Peter comes to Antioch to encourage the church and things go well, he enjoys fellowship with non-Jews, he eats with them, shares life with them. Then a group from Jerusalem arrives, a group that apparently thinks that Christians, or at least ethnically Jewish Christians, still need to observe the Law in order to be righteous before God. Peter fears these people so much that he stops eating with the Gentiles, and the fear is so great that not only do the rest of Jews in Antioch follow Peter’s example, but even Barnabas, who God had used to bring the Gospel to the Gentiles, “was carried away by their hypocrisy.” Fear invaded the organic life of the Church of Jesus Christ; fear attacked the Gospel of Grace and Liberty in Christ. Fear can make us seek righteousness and acceptance under the Law, fear can drive us from organic life with one another in Christ, fear can enslave us...particularly the fear of what others think. Perhaps this is why Paul makes a point of writing, “For am I now seeking the favor of men, or of God? Or am I striving to please men? If I were still trying to please men, I would not be a bondservant of Christ” (1:10). If we fear what others think we will conform to the religious laws and traditions that others insist on using as benchmarks of righteousness and acceptance.

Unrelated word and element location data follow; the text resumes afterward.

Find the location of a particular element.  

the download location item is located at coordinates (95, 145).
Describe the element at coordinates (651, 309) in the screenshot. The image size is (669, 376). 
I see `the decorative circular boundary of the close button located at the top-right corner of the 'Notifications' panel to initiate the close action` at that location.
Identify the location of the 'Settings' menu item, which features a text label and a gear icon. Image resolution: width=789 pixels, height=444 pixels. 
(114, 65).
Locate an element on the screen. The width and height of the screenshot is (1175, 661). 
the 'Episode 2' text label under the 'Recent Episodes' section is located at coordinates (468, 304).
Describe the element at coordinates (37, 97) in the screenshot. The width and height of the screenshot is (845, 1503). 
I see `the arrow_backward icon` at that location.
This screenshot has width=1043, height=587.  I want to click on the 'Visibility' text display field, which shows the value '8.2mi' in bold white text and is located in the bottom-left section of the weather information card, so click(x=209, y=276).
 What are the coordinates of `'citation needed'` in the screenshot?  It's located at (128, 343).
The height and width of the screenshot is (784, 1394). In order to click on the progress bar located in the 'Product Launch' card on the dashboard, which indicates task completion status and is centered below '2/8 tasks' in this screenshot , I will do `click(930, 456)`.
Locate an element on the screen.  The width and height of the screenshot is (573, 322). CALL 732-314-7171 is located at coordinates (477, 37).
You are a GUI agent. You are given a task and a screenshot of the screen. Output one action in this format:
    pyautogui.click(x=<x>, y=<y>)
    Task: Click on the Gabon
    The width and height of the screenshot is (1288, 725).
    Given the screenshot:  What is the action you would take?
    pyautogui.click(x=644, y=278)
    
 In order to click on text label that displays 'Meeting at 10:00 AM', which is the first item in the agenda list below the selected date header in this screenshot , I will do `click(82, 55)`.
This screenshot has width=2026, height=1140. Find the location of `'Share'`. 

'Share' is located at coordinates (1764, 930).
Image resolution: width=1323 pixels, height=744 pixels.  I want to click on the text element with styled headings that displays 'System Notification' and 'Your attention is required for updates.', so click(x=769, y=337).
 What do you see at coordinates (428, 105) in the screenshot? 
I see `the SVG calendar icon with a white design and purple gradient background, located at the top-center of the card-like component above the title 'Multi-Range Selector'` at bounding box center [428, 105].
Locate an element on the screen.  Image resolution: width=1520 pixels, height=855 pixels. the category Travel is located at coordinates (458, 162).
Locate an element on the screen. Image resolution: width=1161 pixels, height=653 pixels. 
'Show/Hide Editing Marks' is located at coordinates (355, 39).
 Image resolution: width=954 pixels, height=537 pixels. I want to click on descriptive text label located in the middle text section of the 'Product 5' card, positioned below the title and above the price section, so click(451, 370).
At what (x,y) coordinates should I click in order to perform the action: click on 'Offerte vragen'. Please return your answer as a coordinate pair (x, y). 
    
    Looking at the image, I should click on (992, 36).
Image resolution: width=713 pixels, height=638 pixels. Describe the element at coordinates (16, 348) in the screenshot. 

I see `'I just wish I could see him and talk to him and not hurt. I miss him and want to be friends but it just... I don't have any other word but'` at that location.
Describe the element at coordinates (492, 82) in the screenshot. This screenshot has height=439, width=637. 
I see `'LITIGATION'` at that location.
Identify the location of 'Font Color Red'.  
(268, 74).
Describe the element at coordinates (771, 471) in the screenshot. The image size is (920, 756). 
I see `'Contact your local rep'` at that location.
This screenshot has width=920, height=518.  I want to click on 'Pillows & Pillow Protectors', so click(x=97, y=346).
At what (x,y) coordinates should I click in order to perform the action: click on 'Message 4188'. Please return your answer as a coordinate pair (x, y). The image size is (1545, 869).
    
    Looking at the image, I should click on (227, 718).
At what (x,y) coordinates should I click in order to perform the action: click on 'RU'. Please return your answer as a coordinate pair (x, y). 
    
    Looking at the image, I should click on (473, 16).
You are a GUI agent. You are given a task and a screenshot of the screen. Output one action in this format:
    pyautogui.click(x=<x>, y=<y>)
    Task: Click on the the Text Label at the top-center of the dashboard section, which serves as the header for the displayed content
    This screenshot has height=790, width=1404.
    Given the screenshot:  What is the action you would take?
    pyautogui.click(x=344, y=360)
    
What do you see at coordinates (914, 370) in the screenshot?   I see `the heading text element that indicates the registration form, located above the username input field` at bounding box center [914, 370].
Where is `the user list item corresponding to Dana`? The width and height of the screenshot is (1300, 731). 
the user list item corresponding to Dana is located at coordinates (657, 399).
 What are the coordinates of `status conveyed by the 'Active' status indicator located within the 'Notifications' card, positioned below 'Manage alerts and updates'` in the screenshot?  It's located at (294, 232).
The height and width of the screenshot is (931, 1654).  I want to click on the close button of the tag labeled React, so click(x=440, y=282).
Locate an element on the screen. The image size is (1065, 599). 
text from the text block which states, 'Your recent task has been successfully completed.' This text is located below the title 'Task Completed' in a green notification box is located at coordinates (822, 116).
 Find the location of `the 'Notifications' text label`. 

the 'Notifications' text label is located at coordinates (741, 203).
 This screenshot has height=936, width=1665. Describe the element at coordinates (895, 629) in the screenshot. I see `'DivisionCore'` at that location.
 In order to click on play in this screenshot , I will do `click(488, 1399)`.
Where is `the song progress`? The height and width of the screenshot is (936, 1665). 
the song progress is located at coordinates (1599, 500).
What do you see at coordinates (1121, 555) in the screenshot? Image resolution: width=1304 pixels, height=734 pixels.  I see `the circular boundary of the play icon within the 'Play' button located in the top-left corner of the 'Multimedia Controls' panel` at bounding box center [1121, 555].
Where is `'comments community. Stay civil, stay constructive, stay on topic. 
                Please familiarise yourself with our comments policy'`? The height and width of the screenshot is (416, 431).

It is a rare person who cannot feel the pressure from others to seek righteousness under the Law, or under other laws and traditions. We do not know whether Paul faced this temptation or not, we do not know whether he struggled with whether or not to go along with Peter. I think it is fair to suggest that Paul wrestled with what to do, that he considered the risk of doing nothing and the risk of speaking out - and perhaps especially the risk of speaking out “in the presence of all”. The Gospel was at stake here, not only the Gospel in Antioch, but the Gospel for the world - for Peter’s actions were making a statement that would be spread elsewhere; Paul must speak out; for the church in Antioch, for the church in other regions, for the church in future times, for the sake of Peter, for Paul’s own sake, and for the sake of Jesus Christ.
We are probably deceiving ourselves if we minimize the pressure to conform to peer pressure regarding the Law and trappings of the Law.. Who wants to be associated with the idea that we no longer live under the Law? Paul was accused of suggesting that since we no longer live under the Law that anything goes (Romans 6:1-2; 15 - 17) - but he withstood these accusations and maintained the Gospel of Grace in Christ. We often seek compromise, with one foot in grace and one foot in the Law, we often seek to accommodate the Law to avoid accusations - to be pragmatic. If we do these things then let us take ownership of them, but let us not attribute these attitudes and actions to Paul, for Paul is clear that we have died to the Law and that we are now married to Jesus Christ.
“For if I rebuild what I have once destroyed, I prove myself to be a transgressor” (Galatians 2:18). Returning to the Law makes us transgressors, for no one can obey the Law - the Law can only bring condemnation and manifest sin - the very opposite of the Gospel of Grace. Do we fear to believe this because we fear what others will think and say?
While Peter’s response to Paul’s rebuke and correction is not recorded, I think it is safe to conclude that Peter acknowledged the truth of Paul’s words and repented; I also think Peter realized what was at stake. We know from Peter’s history that he had the God-given capacity to acknowledge his sin and his wrong thinking and to repent, to grow, and to move on. Paul had the courage to speak, Peter had the courage to hear and to repent - for both Peter and Paul realized there was something transcendent at stake, they both knew they had to put Christ and others before themselves.
Do we have the courage to speak? Do we have the courage to listen? Do we have the courage to act? Are we eating at the Table of the Gospel of Grace?